Without looking thru all that code let me state this. You do know that if you set a cookie you cannot retrieve it until the next time you enter that script? The cookies are sent to your session after your next request. I may not be saying it correctly, but if you set a cookie and then try to read it 100 lines later in your code, you will fail. Don't know if that is what you are doing, but if it is, now you know.

[pioneerx01]

The session script above is called every time an admin page loads. Rest of the code does not handle any session information. But I have figured it out. When initially logging in, with history and cookies cleared, I was going to https://domain.com/... which when logged in took me to that page, however the admin menus are going to https://www.domain.com/. I guess https://domain.com/ and https://www.domain.com/ are seen differently when logging in. 

I learned new thing today

[QuickOldCar]

Yes is treated as a subdomain.

 

add a htaccess redirect to make all www redirect to non www.

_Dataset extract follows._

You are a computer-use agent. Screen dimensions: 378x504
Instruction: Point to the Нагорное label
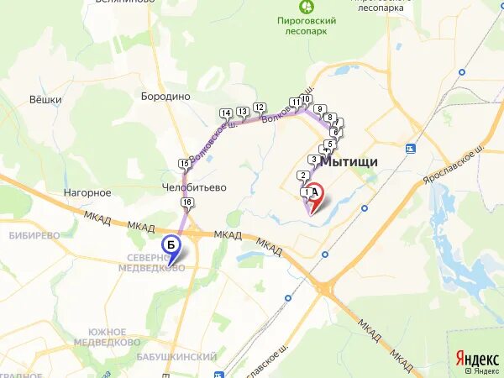[87, 192]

You can also do this at your domain registrar.

[pioneerx01]

Yes, I am going to htaccess that. 

[Jacques1]

I would actually use www.yoursite.com as the canonical domain for your website, because that's exactly what the subdomain is for: the WWW. In other words, redirect all HTTP(S) requests to www.yoursite.com.

 

The main domain is more like a namespace for different services (e. g. your main site, a forum, a chat, ...).